我々の見地から見れば、生命の仮令(たとえ)充分とはいえないにしても本質的なる特徴は、不断のエネルギー活動である。一生物体とは、何を差措いても先ず継続的にエネルギーを外部より摂取し、継続的にそれを外部へ放出するところの一形体である。この際、その形体並びに其の他の存続性は本質的な変化を蒙らず、或いは極めて緩徐なる変化を示すに過ぎないのであるから、外形維持の下に於ける不断のエネルギー変転ということにこそ、生物体の第一の本質的特徴が考えらるべきなのである。この如き、内部の変転にも拘わらず或る一定の存続性を保持するところの形体は、定常的形体と呼ばれるものであるから、従って生物体は先ず第一に定常的実体たるのである。

生命を特性付けるに此の定義だけで充分でないことは、生物体以外にもなお多数の定常的なものが見られるという事実によって直ちに明らかとなる。即ち、焔は同様に物質及び他種エネルギーの断えざる出入の下にその形体を不変に保持するところの一形体である、流れも亦、その水は不断に更新されるとはいえ、同様の行動を示す。然しながら、両者の場合の、それらが定常的性質を有することによって見出される生物体との類似性は、既に大衆の悟性の中に極めて明瞭な形をとって入り込んでいるのであって、『生命の流れ』とか、或いは『生命の焔』とかいう比喩的な表現が汎く使用せられていることによっても示される。反之(これにはんし)、本質的に変化を起さぬ・山或いは海の如き形体、変化は起すけれども定常的な変化ではない・嵐或いは雲の如き形体は、未だ嘗て生命と類比されたことがないのである。

エネルギー的形体が定常的に維持されるためには、持続するエネルギーを不断に補足するところの源がなければならぬ。この補充を広義に於ける
養分と名付ければ、営養は決定的にあらゆる生命に所属するものとなる。勿論かような意味では、焔もまた流れも、養分を要するわけである。何となれば、それらが排泄したものを再び外から供給してやることがなければ、両者は共に途絶えるより外はないからである。然しながら、本来の生活体に於いて我々が見出すことは、それらが自己の養分を自力で摂取するということである。植物や、また多くの海産動物の如く、その構造上動けないために適当な養分の流れ寄ることを俟たねばならぬようなものに於いてすら、流れ寄る物質の中それらの養分として適当なるもののみを確保し得る装置を有する限り、養分に対して活動的に働きかけることが知られているのである。この性質こそ、生命なき定常的物体には欠けて居、従って生命に特性的な性質なのである。

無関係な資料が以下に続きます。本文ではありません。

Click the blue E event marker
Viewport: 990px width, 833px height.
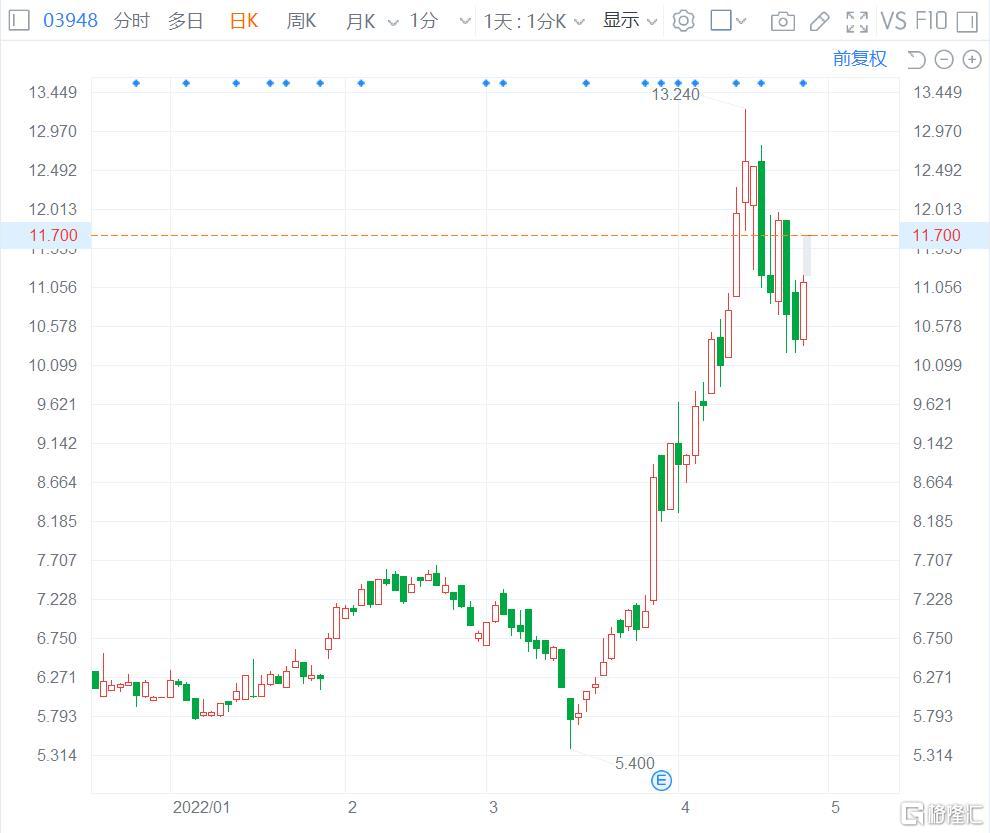(x=661, y=780)
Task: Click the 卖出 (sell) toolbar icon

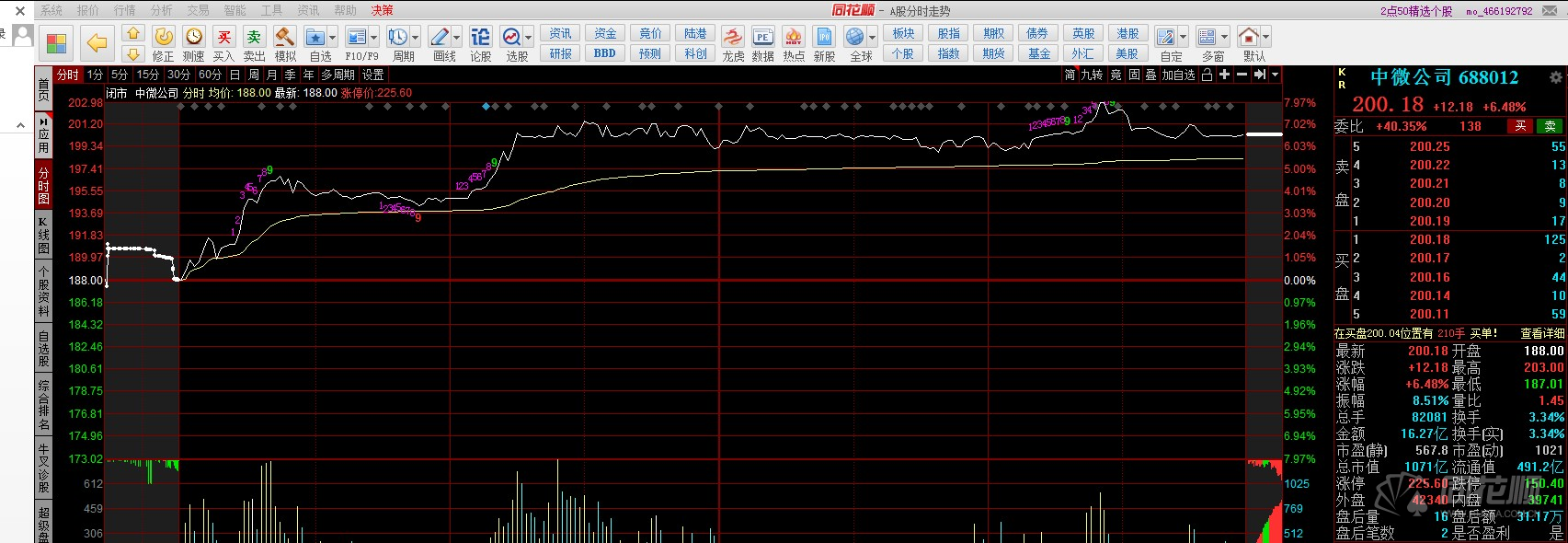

茲に於いて、無機的世界には用いられなかった・目的の概念或いは合目的性の概念が新しく登場する。上の如く、ほかの物はそのままにして養分のみを把握するということは、当該形体の存続を確実ならしめるところの特別な性質である。この性質は、形体の維持がその目的であると考えれば、合目的的なるものとなすことが出来る。それ故、生物学的見地に立てば、合目的的と云うも維持的と云うも、同じことを意味するものに過ぎない。何となれば、(広義の)維持ということ以外には生物学的な目的はないからである。そこで一般に用いられている人間的な目的概念の多様性のために、不明瞭や或いは誤謬に陥らぬようにするためには、このことを確実に把握して置く必要がある。